The number of legal aid cases concluded in crown courts has dropped significantly in the last three years, despite a rise in serious crime.

According to quarterly legal aid statistics, 22,000 advocate fee scheme cases were concluded in crown courts between January and March 2019. This figure is 10% lower compared to the same period last year and, pro rata, marks a 20% reduction in three years.

The fall in case numbers coincides with a rise in homicides, knife offences, theft offences and fraud offences, according to figures published by the Office for National Statistics.

Chris Henley QC, chair of the Criminal Bar Association (CBA), said in his ‘Monday Message’: ‘Serious crime has been increasing year on year but the volumes of cases going through the courts have been falling off a cliff.

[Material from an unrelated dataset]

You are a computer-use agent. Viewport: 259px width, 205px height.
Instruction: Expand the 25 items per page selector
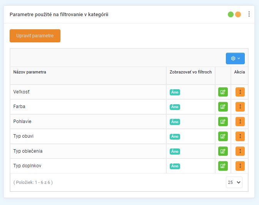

‘Wherever you look the public is being relentlessly let down by the atrocious financial squeeze on the police, the Crown Prosecution Service and the Serious Fraud Office.’

He added that the fall in the number of cases had led to a ‘savage cutting of court sitting days’ and a surge in ‘unrealistic listing’. He gave the example of one court centre where four listed floating trials (which are not allocated a specific court or judge) failed to find any courts to take them.

He also condemned the 'scourge of warned lists', citing one court centre which is giving three week windows for trials. A warned list consists of cases that are listed for trial to start on any day within a defined period, as opposed to a fixture where a case is due to start on a specific date.